How to quit worrying

In an episode of “Now Hear This,” a PBS series, the host, Scott Yoo, is with music students and asks them if they are worried about their future. Hesitantly, as if worried the question harbors a trick, a few students raise their hands, then more, and more join. Yoo nods, clearly sympathetic, but then tells them what they can do to stop that worry. “Practice!” He goes on to say that when you are practicing and doing your best to practice well you are not worried. You’re not thinking about the future and what it may hold, you’re not looking back to the past and mistakes you’ve made then, you’re simply concentrating on your instrument, the music score, your technique, listening, working hard.

Is it any different with tai chi or writing?

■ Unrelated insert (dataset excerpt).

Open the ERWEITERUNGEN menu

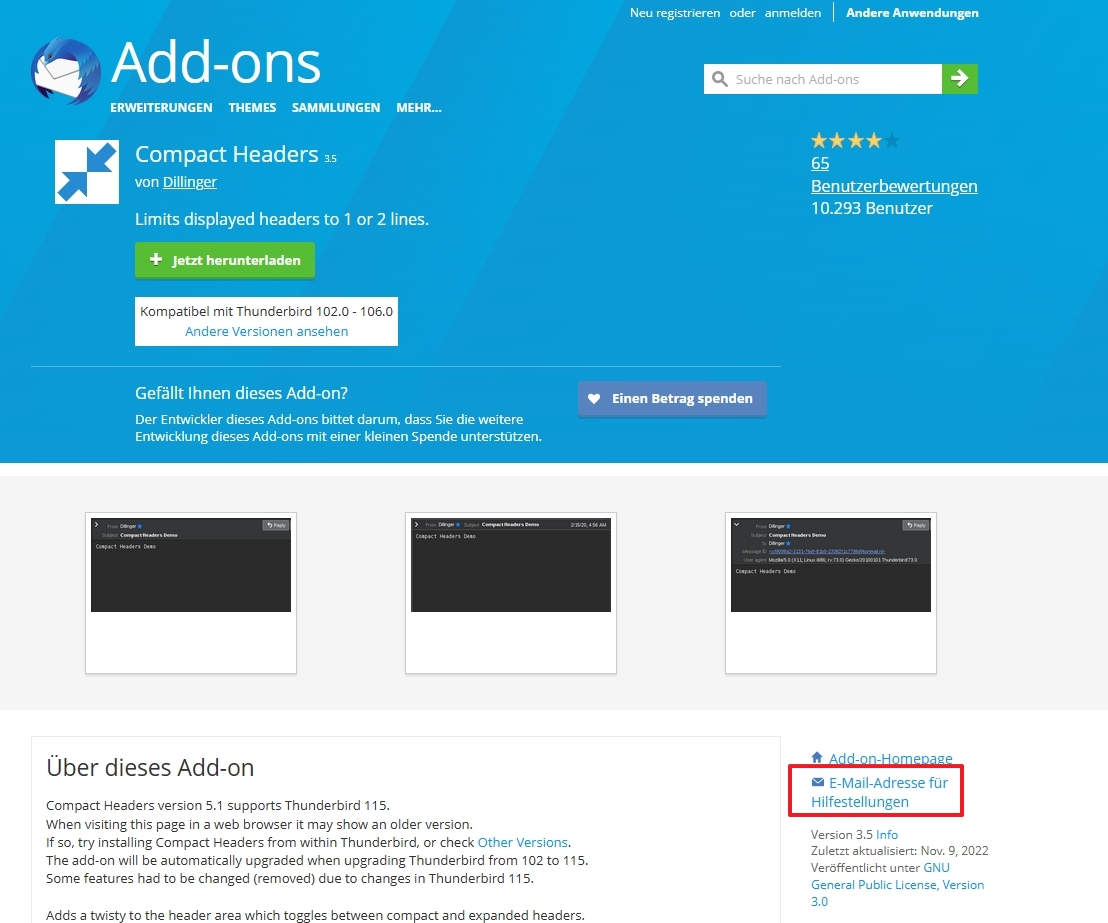click(161, 107)
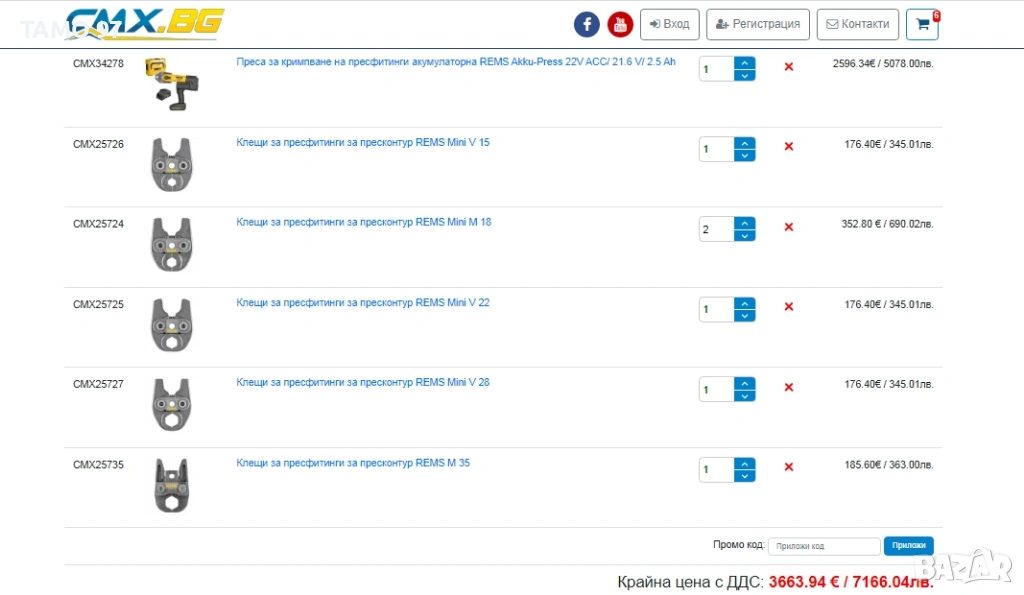The height and width of the screenshot is (595, 1024).
Task: Remove REMS Akku-Press 22V from cart
Action: [788, 67]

These are my main occupations. With tai chi, the instrument is your body and your practice concerns moving that instrument as well as you can, following the “score” of a particular tai chi form. But your mind is part of that body, isn’t it? Visualizing the movements, talking yourself through the sequence, remembering what you’ve been taught. The mind and body make neurological connections and when you’re in that practice, really in it, there’s no room for worry.

With writing your instrument is thought/imagination/visualization/words/research sometimes, but also the whole nervous system that allows the mental activity to generate through the hands as they type or write. Whether it’s a letter, a poem, an essay, a grant, an article, a story, a journal entry–you’re IN it, and you are not worrying about the bills, an illness, an upcoming obligation.

Okay, folks. Practice your art, whatever it is and banish those worries!!